Tampak kebahagiaan di matanya.
“Bahagia
ya bisa buat orang lain bahagia?” ucapku kemudian
“Iya,
ku pikir memang senyum kamu itu bisa buat orang lain bahagia dimana
saja” aku menatapnya, tawa kami pun lepas. Tanpa ku sadari bahwa
itu tawa terakhirku bersamanya.
Adzan
berkumandang, maghrib tiba. Ku ajak anak – anak di pengungsian
solat bersama. Haru biru kurasa, saat anak – anak mengucap doa
untuk orang tua mereka yang tak tahu entah dimana. Tangiskupun pecah,
bagaimana bisa anak sekecil mereka mampu setegar ini menghadapi
cobaan hidup.
***
22
Desember 2010
Ku
langkahkan kakiku menuju tenda relawan tempat Reza bermalam. Pagi ini
memang terasa dingin. Ku bawa secangkir kopi yang baru kuseduh
bersama Rena untuk Reza. Tampak kesibukan di tenda kecil itu, namun
tak ku temui sosok yang kucari.
“Mas
Reza mana wan?” tanyaku pada salah seorang yang ada disana
“Eh,
anu Met.. tadi pagi – pagi dia langsung ke lokasi, soalnya TIM SAR
banyak nemu korban yang tertimbun, jadi dia langsung bantu – bantu
disana” jelasnya
“Oh,
ya udah makasih ya Wan” ucapku seraya pergi
Ku
tatap gunung merapi yang masih terus bergemuruh, yang mungkin akan
kembali erupsi kapan saja. Bahkan saat Reza masih disana. Tiba –
tiba rasa takut itu kembali muncul. Aku terdiam, sampai ku rasakan
pegangan tangan kecil lembut yang begitu hangat. Aku tertunduk. Ku
dapati Ahmad yang menggenggam tanganku erat.
“Mbak,
tenang saja! Merapi nggak akan marah sama masnya mbak, masnya pasti
akan baik – baik saja, masnya kan orang baik” mendengar ucapan
itu, tangiskupun pecah. Ku dekap erat – erat Ahmad. Anak kecil yang
telah mengajariku arti bersyukur.
Matahari
mulai terik, aku terus saja menyibukkan diri dengan anak – anak di
pengungsian. Namun, sepertinya matahari yang terik itu membuat anak –
anak kelelahan. Satu persatu dari mereka terlihat mulai pergi untuk
tidur. Siang itu memang berbeda, panas yang tidak seperti biasanya.
Setelah
ku tidurkan anak – anak di pengungsian.
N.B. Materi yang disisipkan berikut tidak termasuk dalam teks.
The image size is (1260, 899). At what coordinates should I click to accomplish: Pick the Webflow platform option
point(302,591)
Ku langkahkan kaki kembali
ke tenda relawan. Masih seperti tadi pagi, sosok itu tak ada di
tempatnya. Rasa kesal bercampur khawatir tiba – tiba kurasakan
kembali. Ku hembuskan nafasku. Aku berjalan meninggalkan pos
pengungsian.
Tanpa
kusadari langkah kakiku sudah terlalu jauh. Hatiku kembali miris
melihat akibat dari erupsi merapi yang terjadi beberapa waktu lalu.
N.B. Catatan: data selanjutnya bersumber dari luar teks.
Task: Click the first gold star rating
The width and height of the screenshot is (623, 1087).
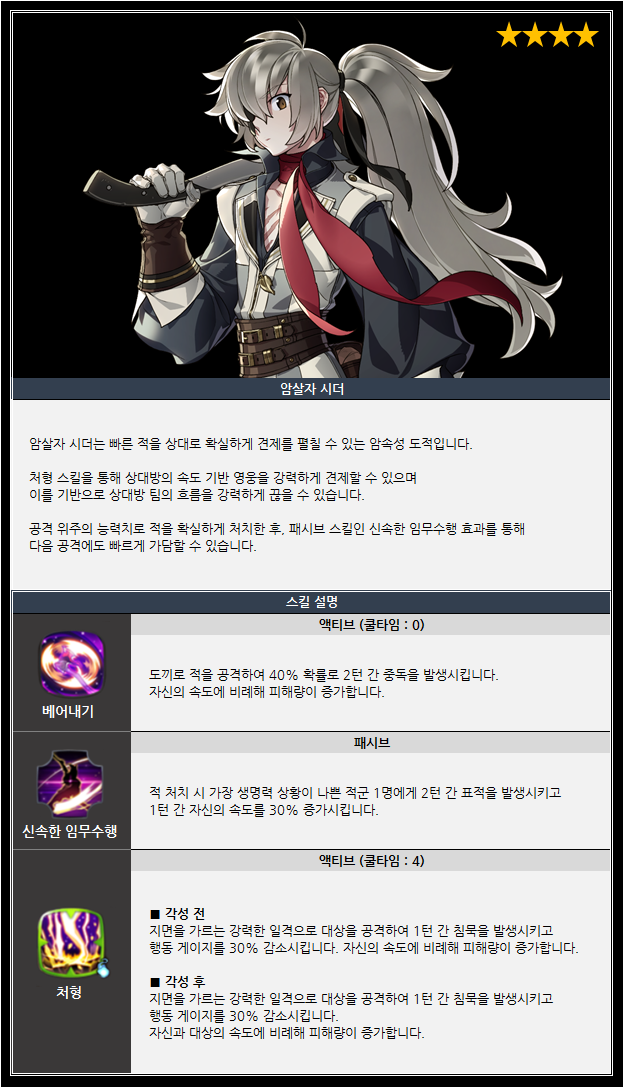Action: click(509, 34)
Teringat saat aku berlibur bersama Reza disini. Sawah hijau, tumbuh –
tumbuhan, penduduk yang begitu ramah. Dan kini semuanya berganti
dengan abu. Hanya ada abu sejauh mataku memandang.
Kembali
ku dengar gemuruh keras dari merapi, aku mulai ketakutan. Baru ku
sadari langkah kakiku yang sudah sangat jauh.
“Mas
Reza!”
“Rena!”
teriakku bergantian
Hingga
kurasa pijakan kakiku mulai bergetar, rasa takutku semakin menjadi.
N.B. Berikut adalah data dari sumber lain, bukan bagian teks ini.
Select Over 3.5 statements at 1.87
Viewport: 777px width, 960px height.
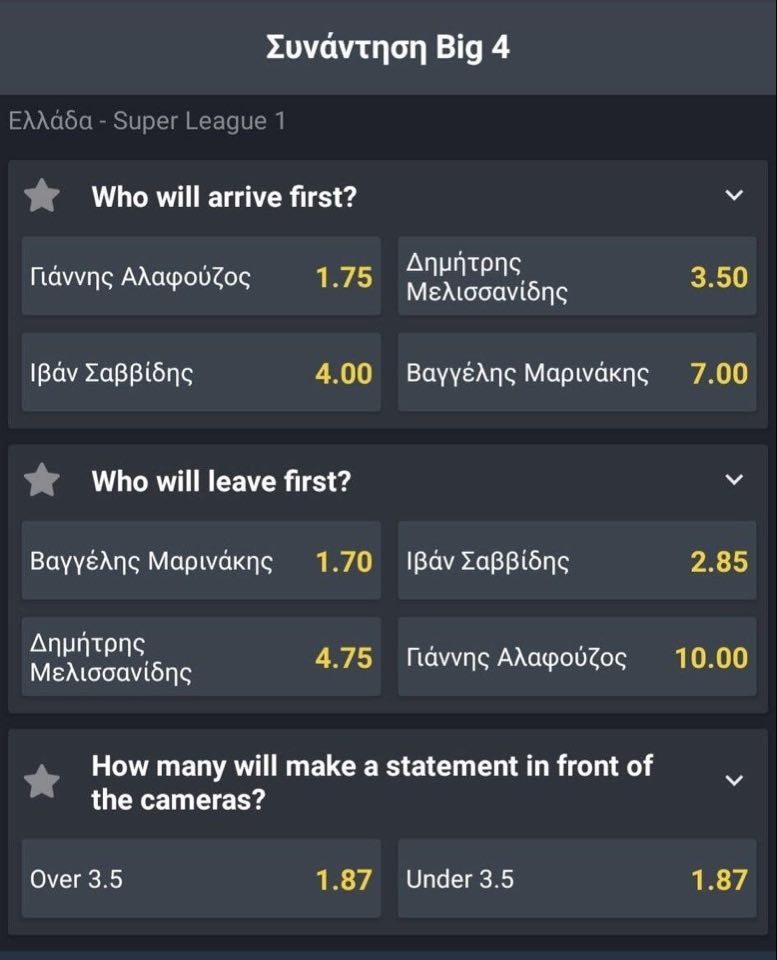(x=201, y=879)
Dan yang kurasa tiba – tiba gelap.
***
Januari
2011
Entah
berapa lama aku tertidur. Yang kurasakan sakit di bagian kakiku. Ku
tatap ruang itu, putih. Sampai kusadari tempat itu adalah rumah
sakit. Ku tatap mama yang tidur di sofa yang ada di samping ranjang.
Ku tatap wanita itu lekat – lekat, matanya tampak basah. Mungkin
habis menangis, pikirku saat itu.
“Ma...”
ucapku lirih
Perlahan
mama membuka matanya, tampak binar – binar bahagia di matanya saat
melihatku.
“Meta,
udah bangun kamu sayang?” ucapnya disertai tangisan.
Dengan
terburu – buru mama memanggil dokter. Setelah dokter memeriksaku,
mama tak henti – hentinya memelukku. Aku masih tak mengerti apa
yang sebenarnya terjadi.
“Aku
kenapa ma?” tanyaku
“Mama
bahagia kamu sadar sayang, kamu udah nggak sadarkan diri 1 minggu”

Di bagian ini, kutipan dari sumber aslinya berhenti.